The “impact of three generations of Hammersteins” on musical theater has no equal, according to family historian, Oscar Andrew Hammerstein III. The author, grandson of Oscar Hammerstein II, the lyricist of many of the most enduring American musicals (Oklahoma and Showboat among them) traces the intertwined histories of his illustrious family and American show business.

Author Hammerstein is proud of his family, but seldom loses objectivity in his smoothly flowing tale. He is not shy when it comes to revealing both the triumphs and the foibles of his great grandfather and grandfather. He seems confident of their place in history and aware that their blunders and less-than-charming sides will never diminish their stature. In fact, the author delivers his tales of scandals, failures, bankruptcies, and monumental successes with equal relish.

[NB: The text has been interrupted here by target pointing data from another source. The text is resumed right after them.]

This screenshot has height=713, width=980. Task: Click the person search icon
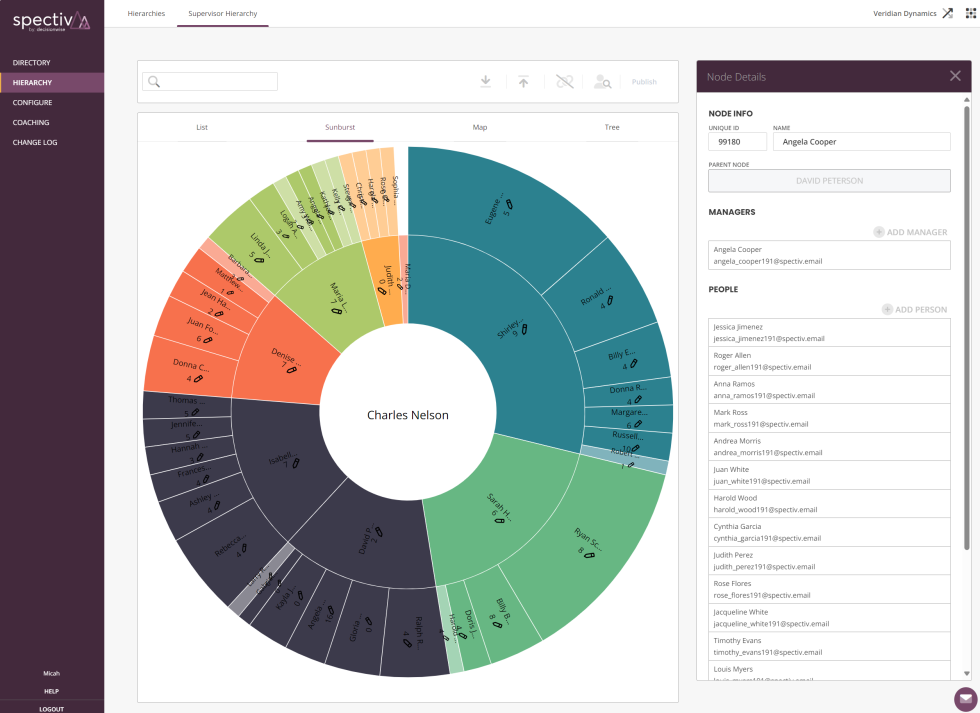click(x=602, y=82)
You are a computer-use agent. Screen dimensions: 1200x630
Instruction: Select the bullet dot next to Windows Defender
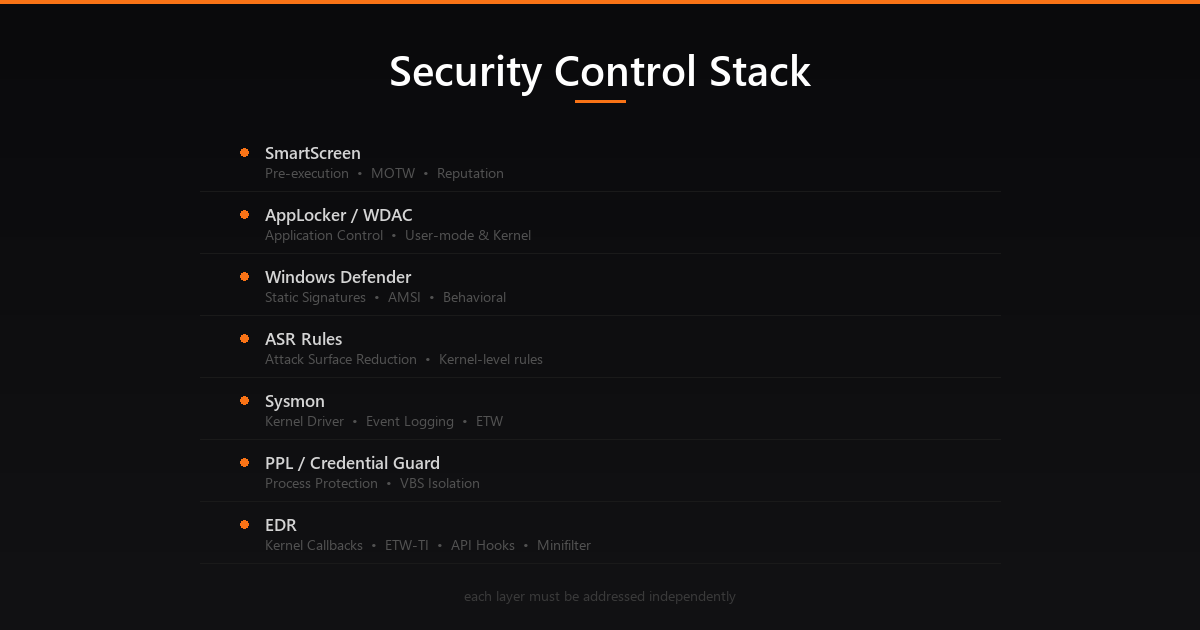point(244,277)
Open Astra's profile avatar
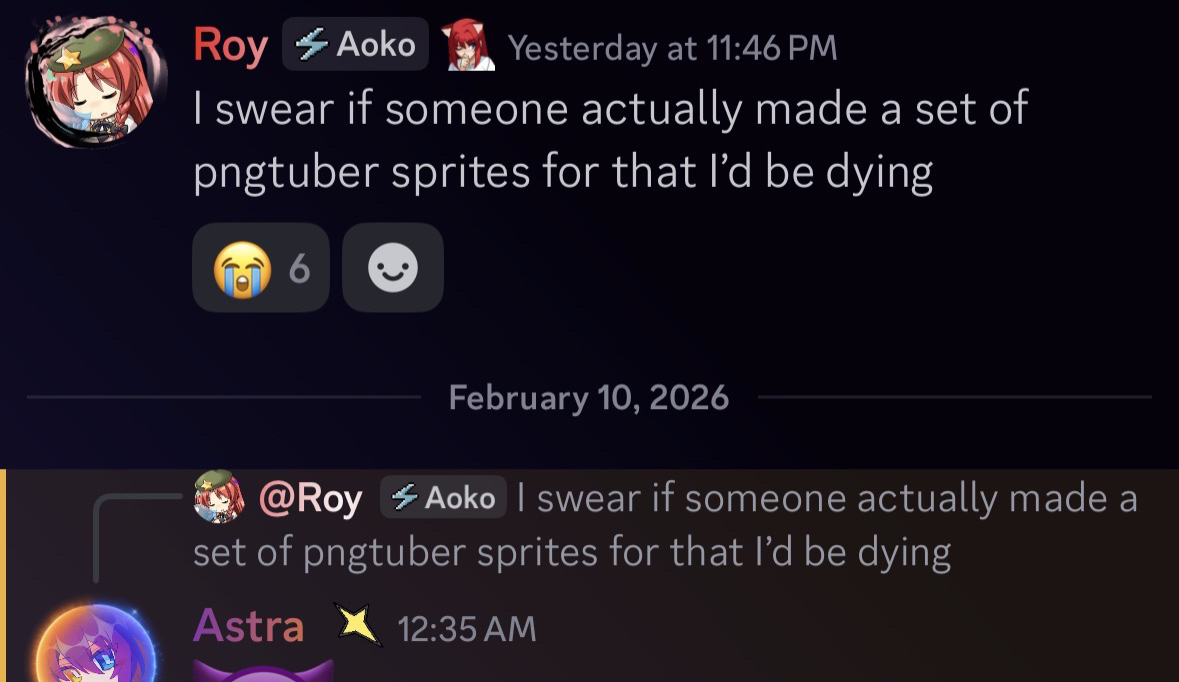This screenshot has width=1179, height=682. (x=94, y=647)
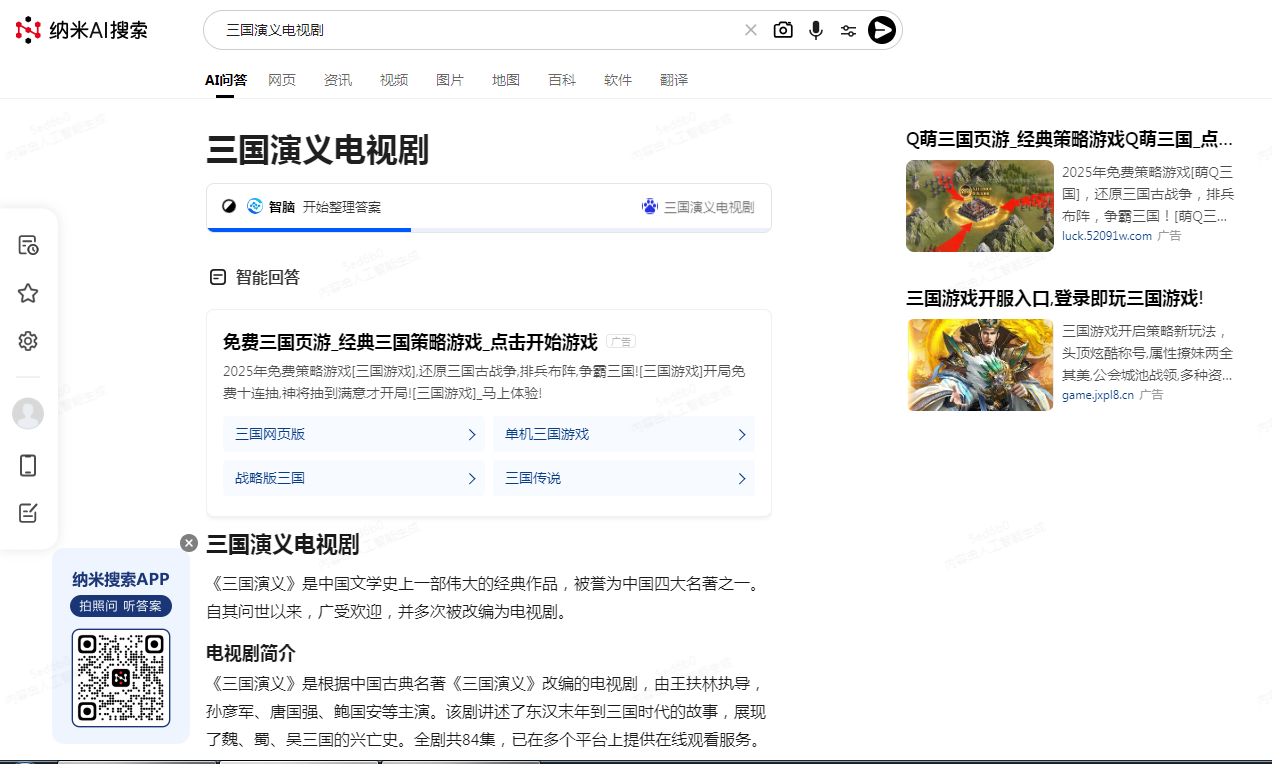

We see the author’s great grandfather, Oscar the First, an immigrant cigar maker and inventor, turn his substantial profits to the service of music and theater. His personal sense of grandiosity, often bordering on hubris, drives him to build some of the largest and best equipped opera houses New York, or in fact America, had ever seen. Some of his extravagant efforts left permanent marks on the performing arts in his adopted country, while others rose and fell as best forgotten fiascos. Among his achievements was the construction, on the very muddy intersection of Broadway and 7th Avenue in New York, of an entertainment area known as Longacre Square. The name was changed to Times Square when the newspaper of that name built its editorial building and tower on the spot.

The entrepreneur’s sons, Willy and Arthur, took over the family business and booked acts to fill their father’s monumental theaters. In the process, they helped the careers of such stars as Al Jolson, W. C. Fields, Harry Houdini, Charlie Chaplin, and Will Rogers. If the lineage had stopped there, the impact on American culture would have been valuable and enduring. However, the creativity genes showed no signs of stopping. Willy’s son, Oscar, II, was, as previously mentioned, the songwriter whose lyrics are among the best known in the world.

Author Oscar Andrew Hammerstein rolls two centuries of historical facts and anecdotes into his compact and interesting book. The book is a jaunt through time, a fascinating tour of the innovations of the four generations (we don’t dismiss the author’s own father, contributing on the business management side) who put the name Hammerstein in lights for so long.